练习任务 -
1 – 在这篇DFS题解中,跳马问题选择从哪个格子开始遍历?
2 – 用两句话概括这篇DFS题解。
3 – 接着这篇DFS题解最后显示的内容往下续写。

阅读文章 -
刷完了大力数据结构(水比数据结构专题)后又开始搞无脑搜索专题了
这次的标签是DFS(这TM的到现在了谁还不会)
2488
跳马问题:给出一个棋盘,让你求一个方案使一匹马能花最短的时间不重复不遗漏地跳完整个棋盘(并要求字典序最小)
很显然,如果可以遍历,那么从任何一个点开始都可以遍历整个棋盘。因此选字典序最小的A1开始遍历,然后找一种字典序最小的搜索顺序DFS即可
CODE
#include<cstdio>
#include<cstring>
using namespace std;
const int N=30,fx[8]={-1,1,-2,2,-2,2,-1,1},fy[8]={-2,-2,-1,-1,1,1,2,2};
struct data
{
int x,y;
}next[N][N];
int t,n,m;
bool vis[N][N],flag;
inline char tc(void)
{
static char fl[100000],*A=fl,*B=fl;
return A==B&&(B=(A=fl)+fread(fl,1,100000,stdin),A==B)?EOF:*A++;
}
inline void read(int &x)
{
x=0; char ch=tc();
while (ch<\'0\'||ch>\'9\') ch=tc();
while (ch>=\'0\'&&ch<=\'9\') x=x*10+ch-\'0\',ch=tc();
}
inline void print(void)

所给材料 -
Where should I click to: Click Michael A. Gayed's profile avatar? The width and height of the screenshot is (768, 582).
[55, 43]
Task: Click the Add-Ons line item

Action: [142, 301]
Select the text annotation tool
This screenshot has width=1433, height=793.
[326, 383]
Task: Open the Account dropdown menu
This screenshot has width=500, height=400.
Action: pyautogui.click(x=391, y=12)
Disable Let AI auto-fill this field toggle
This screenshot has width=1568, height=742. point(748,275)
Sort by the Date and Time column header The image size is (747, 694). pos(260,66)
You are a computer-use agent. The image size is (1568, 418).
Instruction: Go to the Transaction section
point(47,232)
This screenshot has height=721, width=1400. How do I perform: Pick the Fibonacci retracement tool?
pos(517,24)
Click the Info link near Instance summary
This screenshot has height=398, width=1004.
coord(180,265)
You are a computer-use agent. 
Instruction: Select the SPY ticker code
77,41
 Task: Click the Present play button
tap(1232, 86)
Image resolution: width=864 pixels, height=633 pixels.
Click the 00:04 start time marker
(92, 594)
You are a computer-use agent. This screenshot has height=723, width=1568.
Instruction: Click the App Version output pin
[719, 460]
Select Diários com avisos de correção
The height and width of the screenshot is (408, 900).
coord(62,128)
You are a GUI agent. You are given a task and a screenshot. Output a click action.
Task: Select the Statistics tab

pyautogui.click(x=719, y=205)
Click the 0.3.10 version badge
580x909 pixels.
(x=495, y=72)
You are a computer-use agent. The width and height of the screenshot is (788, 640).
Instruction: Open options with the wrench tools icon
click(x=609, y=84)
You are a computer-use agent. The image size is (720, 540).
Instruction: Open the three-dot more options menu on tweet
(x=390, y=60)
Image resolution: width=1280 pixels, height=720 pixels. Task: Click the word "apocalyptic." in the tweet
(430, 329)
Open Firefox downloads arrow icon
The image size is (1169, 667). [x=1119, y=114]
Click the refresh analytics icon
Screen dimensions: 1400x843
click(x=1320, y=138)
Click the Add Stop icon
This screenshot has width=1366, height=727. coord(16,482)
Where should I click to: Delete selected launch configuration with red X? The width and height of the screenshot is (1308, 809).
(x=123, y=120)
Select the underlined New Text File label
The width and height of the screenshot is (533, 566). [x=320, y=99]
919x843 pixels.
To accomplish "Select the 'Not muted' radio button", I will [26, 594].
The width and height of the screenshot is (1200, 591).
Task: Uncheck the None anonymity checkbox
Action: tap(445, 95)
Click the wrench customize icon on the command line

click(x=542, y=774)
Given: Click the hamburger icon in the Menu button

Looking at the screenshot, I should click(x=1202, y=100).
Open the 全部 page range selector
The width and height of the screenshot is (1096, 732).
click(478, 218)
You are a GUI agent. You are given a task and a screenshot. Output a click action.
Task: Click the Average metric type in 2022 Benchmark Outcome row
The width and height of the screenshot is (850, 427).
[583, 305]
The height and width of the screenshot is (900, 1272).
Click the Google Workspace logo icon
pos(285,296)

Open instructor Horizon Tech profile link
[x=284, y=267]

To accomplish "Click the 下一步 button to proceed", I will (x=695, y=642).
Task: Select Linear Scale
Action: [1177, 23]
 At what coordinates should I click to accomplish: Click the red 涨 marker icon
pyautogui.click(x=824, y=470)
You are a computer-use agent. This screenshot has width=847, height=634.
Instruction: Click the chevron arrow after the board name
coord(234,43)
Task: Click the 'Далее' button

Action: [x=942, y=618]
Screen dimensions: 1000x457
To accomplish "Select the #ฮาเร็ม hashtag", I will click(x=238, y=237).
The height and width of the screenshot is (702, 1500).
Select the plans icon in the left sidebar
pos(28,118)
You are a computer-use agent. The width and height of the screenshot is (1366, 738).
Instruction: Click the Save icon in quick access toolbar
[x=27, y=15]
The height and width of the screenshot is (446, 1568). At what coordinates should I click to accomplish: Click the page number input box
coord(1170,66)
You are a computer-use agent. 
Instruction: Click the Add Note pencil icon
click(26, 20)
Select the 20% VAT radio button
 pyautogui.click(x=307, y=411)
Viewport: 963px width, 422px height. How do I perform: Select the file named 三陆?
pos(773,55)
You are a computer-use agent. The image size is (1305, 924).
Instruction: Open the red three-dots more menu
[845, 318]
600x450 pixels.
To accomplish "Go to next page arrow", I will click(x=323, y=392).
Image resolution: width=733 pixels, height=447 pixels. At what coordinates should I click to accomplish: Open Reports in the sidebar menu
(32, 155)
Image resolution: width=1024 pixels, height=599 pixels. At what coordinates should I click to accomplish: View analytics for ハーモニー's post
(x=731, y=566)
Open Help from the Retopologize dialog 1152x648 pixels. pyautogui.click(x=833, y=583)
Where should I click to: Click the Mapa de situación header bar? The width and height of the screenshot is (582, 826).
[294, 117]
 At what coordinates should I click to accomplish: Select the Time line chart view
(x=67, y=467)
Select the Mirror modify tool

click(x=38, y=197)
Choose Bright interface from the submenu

各题答案 -
1 – 从字典序最小的A1开始遍历。

2 – 作者做完数据结构专题后开始做以DFS为标签的搜索专题,其中2488是跳马问题,要求找出让马不重复、不遗漏地跳完整个棋盘且字典序最小的方案。由于只要能遍历,从任何一点出发都能遍历整个棋盘,作者从字典序最小的A1出发,按字典序最小的搜索顺序进行DFS。

3 –
{
int x=1,y=1; putchar(y+\'A\'-1); putchar(x+\'0\');
while (next[x][y].x!=-1&&next[x][y].y!=-1)
{
int xx=next[x][y].x,yy=next[x][y].y;
putchar(yy+\'A\'-1); putchar(xx+\'0\');
x=xx; y=yy;
}
putchar(\'\\n\');
}
inline void DFS(int x,int y,int tot)
{
if (flag) return;
if (tot==n*m) { flag=1; print(); return; }
for (register int i=0;i<8;++i)
{
int xx=x+fx[i],yy=y+fy[i];
if (xx>0&&xx<=n&&yy>0&&yy<=m&&!vis[xx][yy])
{
vis[xx][yy]=1;
next[x][y].x=xx; next[x][y].y=yy;
DFS(xx,yy,tot+1);
vis[xx][yy]=0;
next[x][y].x=next[x][y].y=-1;
}
}
}
int main()
{
register int i;
//freopen("CODE.in","r",stdin); freopen("CODE.out","w",stdout);
for (read(t),i=1;i<=t;++i)
{
read(n); read(m);
memset(vis,0,sizeof(vis));
memset(next,-1,sizeof(next));
printf("Scenario #%d:\\n",i);
flag=0; vis[1][1]=1; DFS(1,1,1);
if (!flag) puts("impossible"); putchar(\'\\n\');
}
return 0;
}
3083
之前已经做过,详见
3009
打冰球,冰球打到障碍物会在它前面停下并可以重新选择方向。如果击打了冰球那么它就会一直向一个方向冲过去知道它碰到了障碍或到达中点。求最小击打次数。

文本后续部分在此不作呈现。